Монотонность представлялась как совокупление — именно совокупление: ужаса, непонимания, обреченности. И каждый из этих составляющих, которые (каждый из них) проявлял себя, всплывая не неощутимыми, давящими с огромной силой (что постоянно усиливалась) волнами. Эти волны — словно пульсация, сменяющее по очереди одно составляющее на другое, крутясь, таким образом, по кругу волнами — энергии, которые с поочередным, индивидуальным проявлением себя совокуплялись друг с другом, создавая именно эту гнетущую монотонность. Она, словно усилившись, становилась еще более гулкой, проявляясь в одной пульсации, в которой одним «звуком» смешались в круговороте энергии — очередной экстаз, произошедший в их безмолвном слиянии. И снова возвращалась монотонность в прежнее состояние, только уже в бодром виде, зарядившись. Эти составляющие — энергии, она (монотонность) состояла из них, и одновременно с этим, являлась самостоятельной сущностью из астрального плана. Сущность ворвалась в нутро парня, еще давно, когда заметила прореху в его действиях. С его стороны, то была дерзкая и неподготовленная попытка влезания в те малые пределы, где человеческому существу находиться не положено, но в которые человек все же лез, надеясь, достигнуть пределы, что выше, за коими исчезают все грани и простирается чистая бесконечность.

(здесь автор делает ссылку на предисловие данного рассказа)

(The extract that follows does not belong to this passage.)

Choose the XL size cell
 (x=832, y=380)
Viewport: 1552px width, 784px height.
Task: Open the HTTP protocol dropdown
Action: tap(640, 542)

Внезапно у парня появилась возможность издать, хоть какой бы то ни было звук и, дрожащими губами он прошептал:

— Господи… — за его спиной, быстро и как-то плавно, незаметно, исчезло присутствие мертвеца; в это мгновение, парень уже видел впереди каталку с лежащим на ней трупом мужчины.

И тут ноги человека подкосились. Казалось, что его тело содрогалось — казалось (ли?) Молодой человек опустился на корточки, после чего, не в силах производить резкие движения и, находясь не далеко от стены, плавно приблизился к настенным плиткам, и полностью сел на пол, прислонившись спиной к стене — теперь каталка с трупом находилась по левый бок; и руками прижал к себе колени.

Парень ощущал холод как снаружи, так и внутри себя, но в то же время не ощущал — он осознавал его присутствие. Тело человека теперь не содрогалось — оно дрожало, но дрожь не проявлялась никак.

Парень посмотрел вправо, где была дверь, через которую он сюда вошел. По непонятной причине, его не удивило, что там находилась лишь уложенная (как и все остальные) плитками, обшарпанная стена — ни двери, ни проема, как будто ее никогда и не было.

Снова тот пульс — точнее одна единственная пульсация, стук: не слышный, но тяжелый, гулкий; с тяжелым эхом уходящий — как взрывная волна, только в замедленном действии — и без каких бы то ни было предупреждающих волн приходящий, накрывая собою все существо; но приходит плавно, не заметно… как будто бы и вовсе не уходил. Эта пульсация, усилившись, словно издала электронное жужжание — взрастившее, и тут же утихнувшее. Очередной экстаз совокуплявшихся энергий — некие микроорганизмы неведомого тела; словно змеи, крутящиеся в ней (монотонности) Состояние обреченной безысходности усилилось, а ум… он все так же молчал.

— Одиноко. Душно. Пусто, — раздался голос со стороны кушетки, но парень его не особо заметил, лишь словно констатируя факт, ударило в его голову: «Пусто…»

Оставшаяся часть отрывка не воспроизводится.